▸ **WORK ITEM**
Output only the lines below from the one containing "Concelho de Mafra (38, 80)" to the one containing "Economia (31, 94)", exactly as written, both ends kept.

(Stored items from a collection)
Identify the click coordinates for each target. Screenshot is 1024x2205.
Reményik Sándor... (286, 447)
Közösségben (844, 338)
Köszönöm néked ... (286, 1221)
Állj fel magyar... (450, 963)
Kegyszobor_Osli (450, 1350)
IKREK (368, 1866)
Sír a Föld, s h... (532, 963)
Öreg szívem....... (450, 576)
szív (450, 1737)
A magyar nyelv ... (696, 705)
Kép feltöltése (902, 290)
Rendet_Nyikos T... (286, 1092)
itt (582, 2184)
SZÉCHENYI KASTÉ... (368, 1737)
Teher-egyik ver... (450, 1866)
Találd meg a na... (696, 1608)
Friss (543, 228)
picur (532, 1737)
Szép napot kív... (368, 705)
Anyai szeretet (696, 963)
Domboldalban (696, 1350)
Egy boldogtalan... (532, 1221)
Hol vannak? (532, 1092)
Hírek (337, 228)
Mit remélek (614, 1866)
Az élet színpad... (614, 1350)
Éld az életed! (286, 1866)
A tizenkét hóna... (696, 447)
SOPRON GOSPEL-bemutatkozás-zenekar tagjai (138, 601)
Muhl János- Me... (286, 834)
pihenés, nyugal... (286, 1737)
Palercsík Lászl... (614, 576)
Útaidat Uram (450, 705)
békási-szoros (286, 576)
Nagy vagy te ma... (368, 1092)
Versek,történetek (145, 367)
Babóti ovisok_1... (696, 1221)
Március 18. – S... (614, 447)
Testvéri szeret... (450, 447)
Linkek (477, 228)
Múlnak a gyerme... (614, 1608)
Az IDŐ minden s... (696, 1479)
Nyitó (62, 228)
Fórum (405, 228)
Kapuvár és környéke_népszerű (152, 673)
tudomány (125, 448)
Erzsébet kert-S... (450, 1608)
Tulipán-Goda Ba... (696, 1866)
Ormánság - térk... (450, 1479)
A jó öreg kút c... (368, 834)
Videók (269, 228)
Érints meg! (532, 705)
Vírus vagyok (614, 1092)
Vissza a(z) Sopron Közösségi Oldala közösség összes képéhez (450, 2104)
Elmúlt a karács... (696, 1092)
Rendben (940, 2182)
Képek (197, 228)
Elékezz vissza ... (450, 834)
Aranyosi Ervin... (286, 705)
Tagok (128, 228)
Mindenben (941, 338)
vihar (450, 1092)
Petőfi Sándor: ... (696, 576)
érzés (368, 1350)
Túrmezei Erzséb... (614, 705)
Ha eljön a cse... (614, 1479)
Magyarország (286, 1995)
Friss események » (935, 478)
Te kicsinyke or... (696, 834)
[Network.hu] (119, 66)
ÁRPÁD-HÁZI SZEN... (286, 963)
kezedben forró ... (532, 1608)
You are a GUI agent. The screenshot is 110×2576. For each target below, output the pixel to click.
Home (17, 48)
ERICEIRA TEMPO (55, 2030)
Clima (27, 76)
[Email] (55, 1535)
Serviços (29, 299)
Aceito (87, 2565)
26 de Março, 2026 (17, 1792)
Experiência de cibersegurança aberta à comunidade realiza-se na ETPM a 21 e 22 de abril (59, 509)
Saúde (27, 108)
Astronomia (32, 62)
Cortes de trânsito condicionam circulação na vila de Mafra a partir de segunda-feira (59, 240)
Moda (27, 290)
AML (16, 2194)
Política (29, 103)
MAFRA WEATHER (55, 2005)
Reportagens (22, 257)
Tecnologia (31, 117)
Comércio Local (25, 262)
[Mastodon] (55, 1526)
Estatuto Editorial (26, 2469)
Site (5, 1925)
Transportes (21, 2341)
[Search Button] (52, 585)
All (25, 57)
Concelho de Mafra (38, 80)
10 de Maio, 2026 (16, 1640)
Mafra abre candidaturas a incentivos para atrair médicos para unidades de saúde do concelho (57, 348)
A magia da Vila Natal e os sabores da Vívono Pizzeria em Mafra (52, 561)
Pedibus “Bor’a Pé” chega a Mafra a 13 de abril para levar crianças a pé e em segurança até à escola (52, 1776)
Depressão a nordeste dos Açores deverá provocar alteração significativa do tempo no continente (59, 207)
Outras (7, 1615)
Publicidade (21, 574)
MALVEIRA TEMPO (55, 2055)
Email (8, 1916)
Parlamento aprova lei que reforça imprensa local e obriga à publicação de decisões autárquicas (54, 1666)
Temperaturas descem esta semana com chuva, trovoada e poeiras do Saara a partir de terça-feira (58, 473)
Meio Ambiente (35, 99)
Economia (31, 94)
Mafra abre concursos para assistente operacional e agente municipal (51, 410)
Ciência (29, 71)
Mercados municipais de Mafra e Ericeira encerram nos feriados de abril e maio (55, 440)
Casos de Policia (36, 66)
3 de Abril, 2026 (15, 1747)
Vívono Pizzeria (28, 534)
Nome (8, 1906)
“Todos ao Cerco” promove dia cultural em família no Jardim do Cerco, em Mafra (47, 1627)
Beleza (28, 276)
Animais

▸ **YOUR RESPONSE**
Concelho de Mafra (38, 80)
10 de Maio, 2026 (16, 1640)
Mafra abre candidaturas a incentivos para atrair médicos para unidades de saúde do concelho (57, 348)
A magia da Vila Natal e os sabores da Vívono Pizzeria em Mafra (52, 561)
Pedibus “Bor’a Pé” chega a Mafra a 13 de abril para levar crianças a pé e em segurança até à escola (52, 1776)
Depressão a nordeste dos Açores deverá provocar alteração significativa do tempo no continente (59, 207)
Outras (7, 1615)
Publicidade (21, 574)
MALVEIRA TEMPO (55, 2055)
Email (8, 1916)
Parlamento aprova lei que reforça imprensa local e obriga à publicação de decisões autárquicas (54, 1666)
Temperaturas descem esta semana com chuva, trovoada e poeiras do Saara a partir de terça-feira (58, 473)
Meio Ambiente (35, 99)
Economia (31, 94)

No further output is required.